Мачеха тоже не верила, что муж так отпустит его, даже отступила, чтобы не мешать Карналю размахнуться и ударить как следует, но Карналь только повторил: "Вон отсюда!" - и, обняв за плечи сынка, пошел на жилую половину.
Уже сказано было, что Мины попадались на воровстве весьма редко, но чтобы им так легко сходило с рук, как обошлось у Карналя, такого никто и не слыхивал. Наверное, поэтому Иван долго потом ходил по селу и рассказывал, как он хотел украсть у председателя колхоза муку, а Петько помешал ему, тогда он и взялся за спрятанный в сапоге прут: "Тьяхнул по гойове и дьяяя! Тьяхнул и не попай. А Кайнай выскочил да меня пьютом по поджийкам!" ("Трахнул по голове и дралала! Трахнул и не попал! А Карналь выскочил да меня прутом по поджилкам!")
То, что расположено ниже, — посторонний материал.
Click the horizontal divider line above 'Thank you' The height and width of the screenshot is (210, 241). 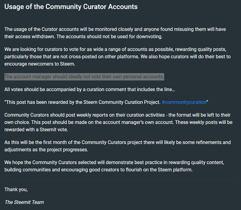click(119, 180)
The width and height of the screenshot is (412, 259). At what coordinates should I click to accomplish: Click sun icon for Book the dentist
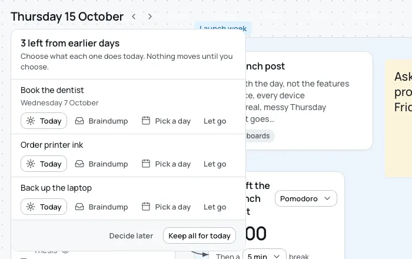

Так и подрастал маленький Петько среди угроз и опасностей, видимых и скрытых, часто непостижимых и загадочных, таких, что если впоследствии попытается вспомнить, то и не различит, где сон, а где явь, как та далекая ночь, когда горела церковь в Морозо-Забегайловке и где-то там в самых глубинах темных степей кровавились огнем темные степи и притихшие небеса, и во всех окрестных селах били в набат колокола, гудели, стонали, медно колотили, словно бы на весь темный простор; или как та голодная весна, когда сквозь оконные стекла толкался серый простор, и в нем едва угадывалась хата Якова Нагнийного, Матвеевский бугор, Белоусов берег, и плыли словно бы из-за того бугра какие-то люди, похожие на ржавые тени, подплывали, как бессильные рыбы, к окнам хаты, шевелили беззвучно губами по ту сторону окна, плакали, скребли черными пальцами по стеклу, пугали маленького мальчика, съежившегося на печи, о чем-то молили, а потом сползали куда-то вниз, точно тонули. А хата плыла в серых водах пространства, и мальчик плакал от безнадежности и ужаса, так же, как плакал он, когда душил его, сонного, черный призрак, или ударил из самопала Дусик Лосев и выжег в новой сорочке огромную дыру (не спины было жалко - новой сорочки!), или как упала ночью в яму вниз головой их корова и к утру захлебнулась.